_Task_
Reproduce all of the entries below exactly, without images.

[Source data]
· · · · · · ·

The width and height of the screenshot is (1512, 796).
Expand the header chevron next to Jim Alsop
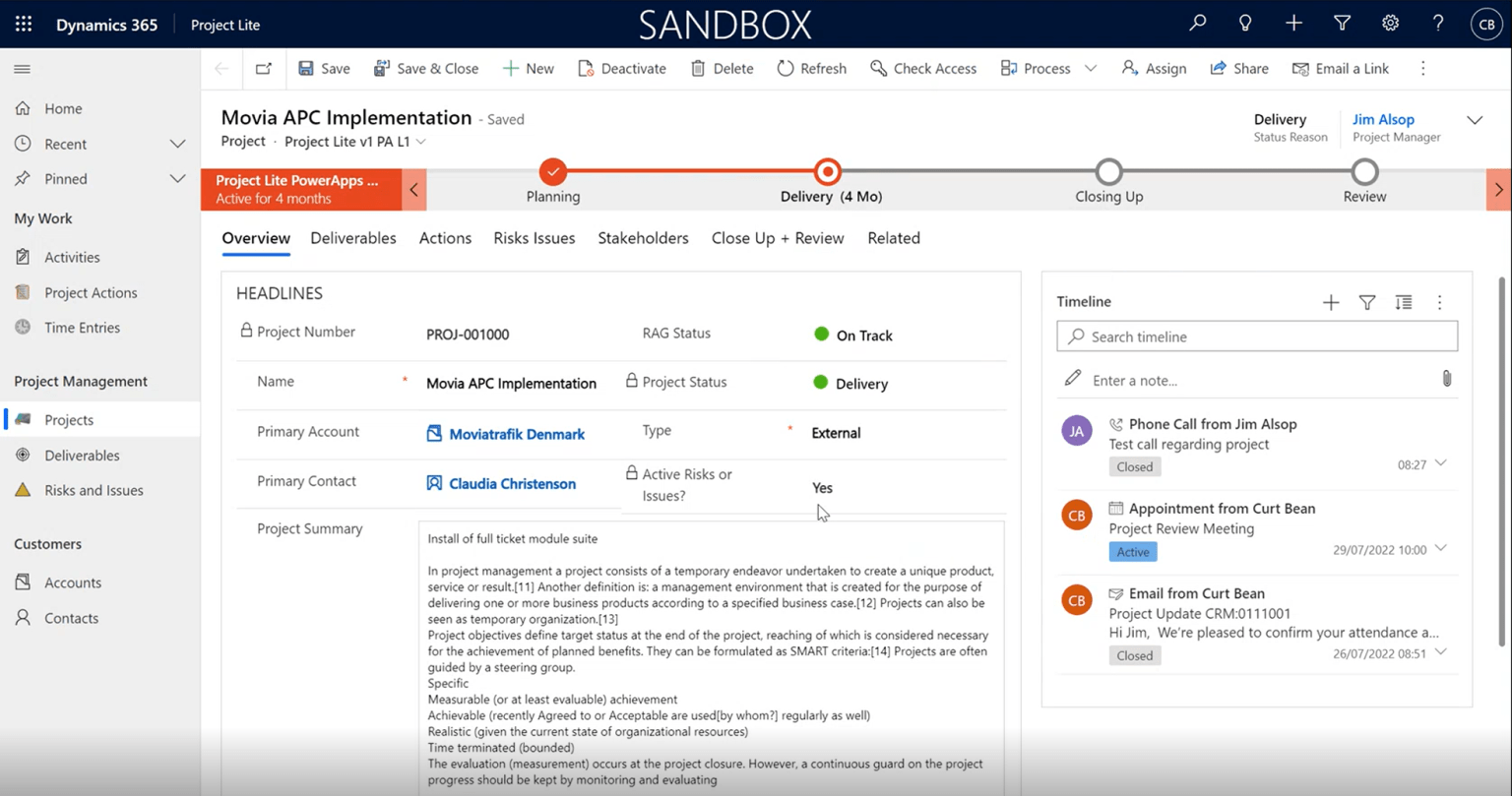[1474, 120]
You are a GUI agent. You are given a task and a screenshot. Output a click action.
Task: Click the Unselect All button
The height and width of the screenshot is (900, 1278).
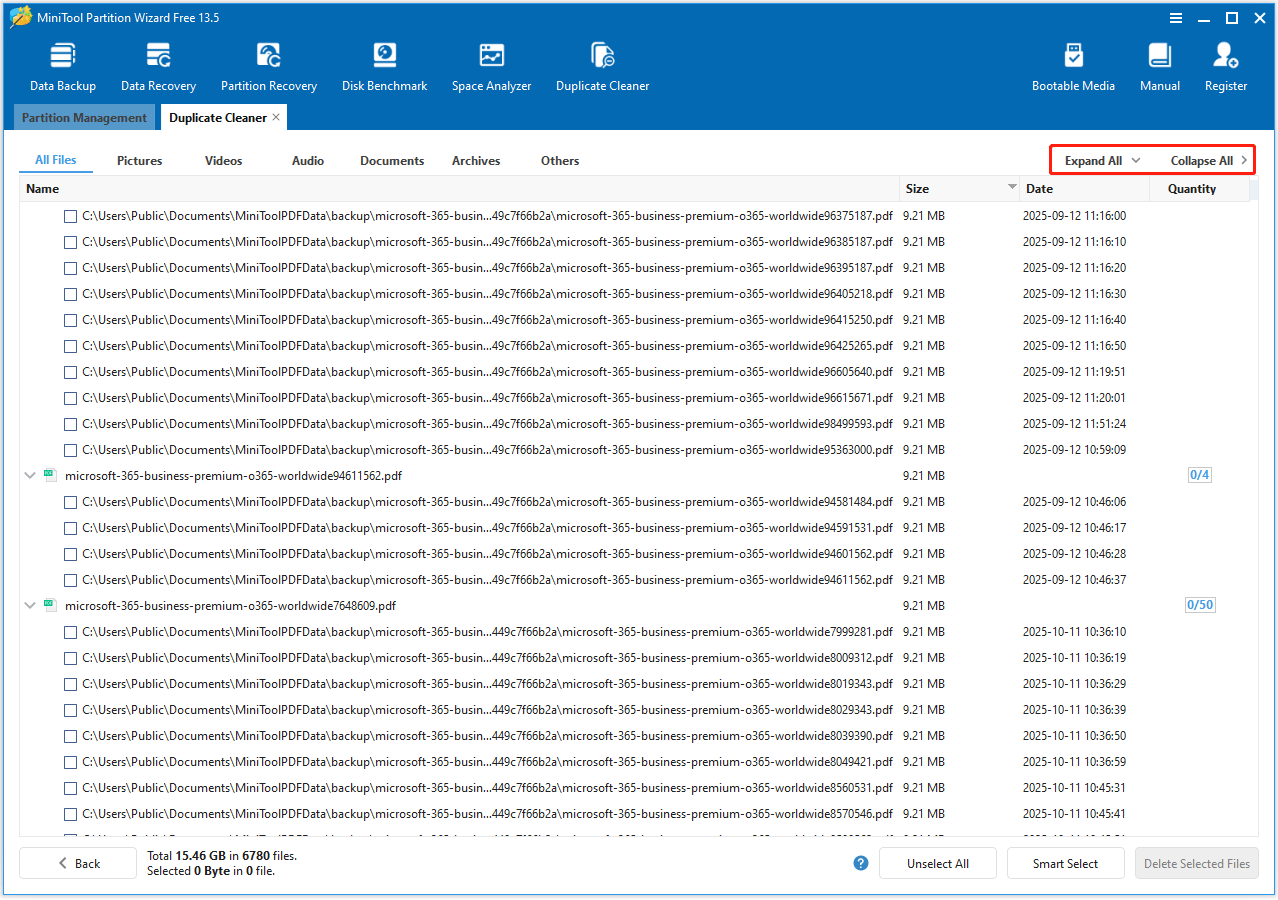[x=937, y=862]
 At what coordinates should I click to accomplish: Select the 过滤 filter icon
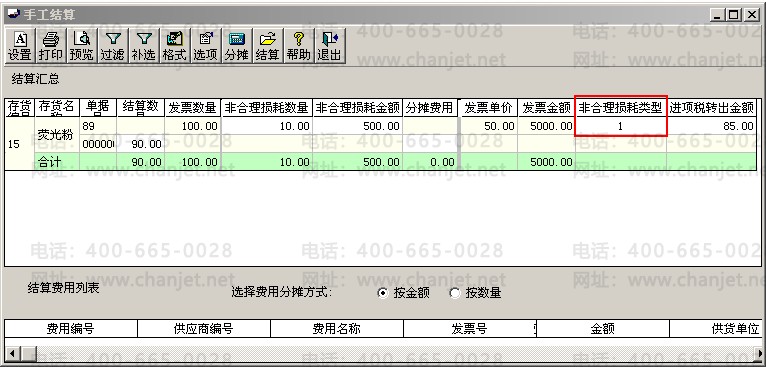pos(112,46)
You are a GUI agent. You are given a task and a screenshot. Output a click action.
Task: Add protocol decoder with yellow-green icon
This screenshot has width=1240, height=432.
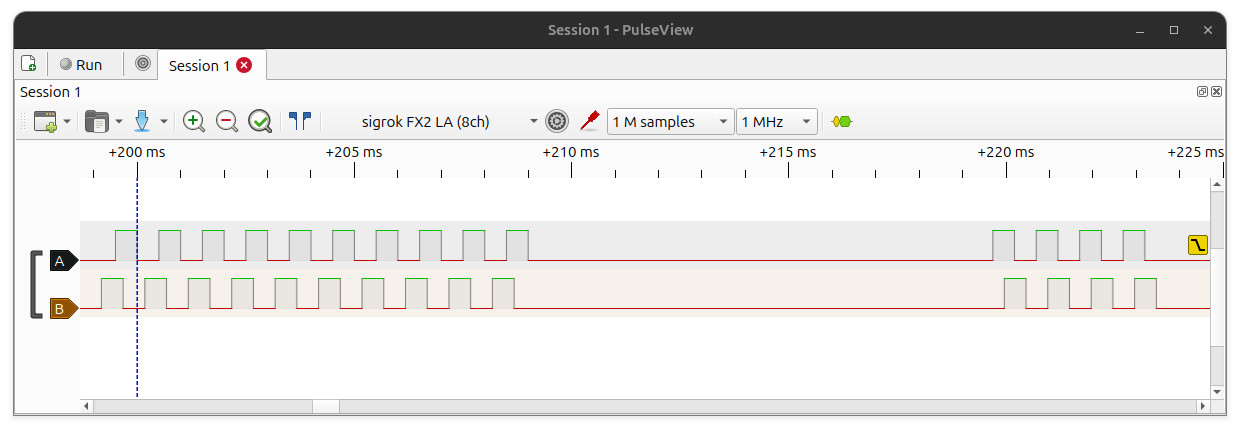pos(842,122)
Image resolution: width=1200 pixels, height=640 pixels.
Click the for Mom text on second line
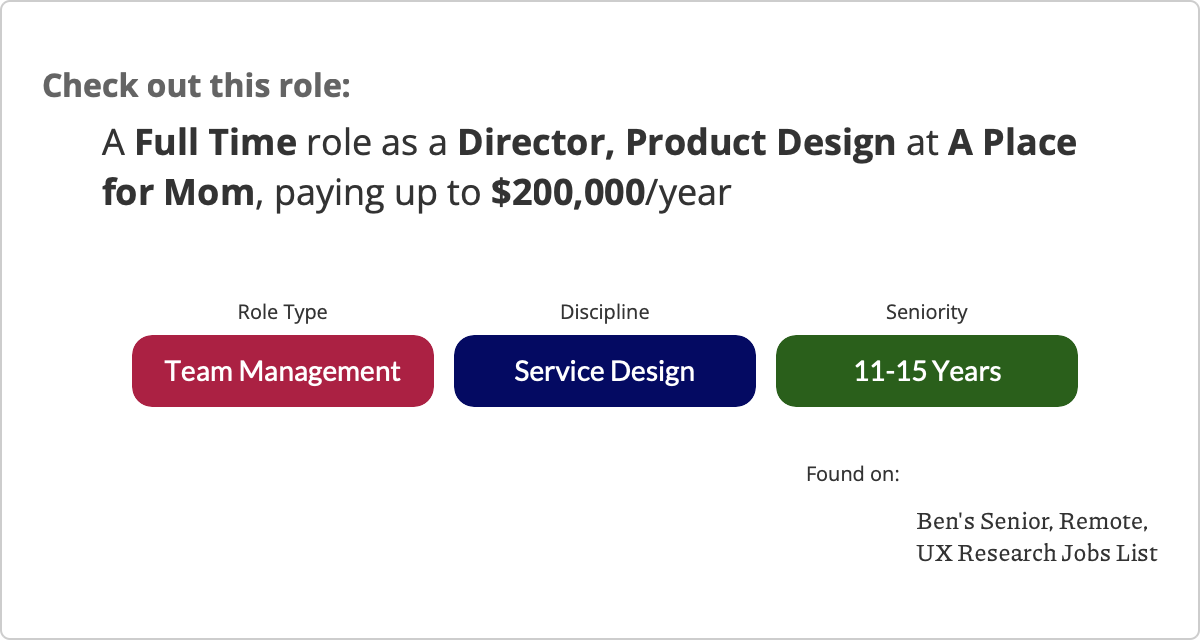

· · · · · · ·

_Expected output_
The width and height of the screenshot is (1512, 796).
Expand the header chevron next to Jim Alsop
[1474, 120]
You are a GUI agent. You are given a task and a screenshot. Output a click action.
Task: Click the Unselect All button
The height and width of the screenshot is (900, 1278).
[x=937, y=862]
 At what coordinates should I click to accomplish: Select the 过滤 filter icon
pos(112,46)
You are a GUI agent. You are given a task and a screenshot. Output a click action.
Task: Add protocol decoder with yellow-green icon
This screenshot has width=1240, height=432.
pos(842,122)
Image resolution: width=1200 pixels, height=640 pixels.
Click the for Mom text on second line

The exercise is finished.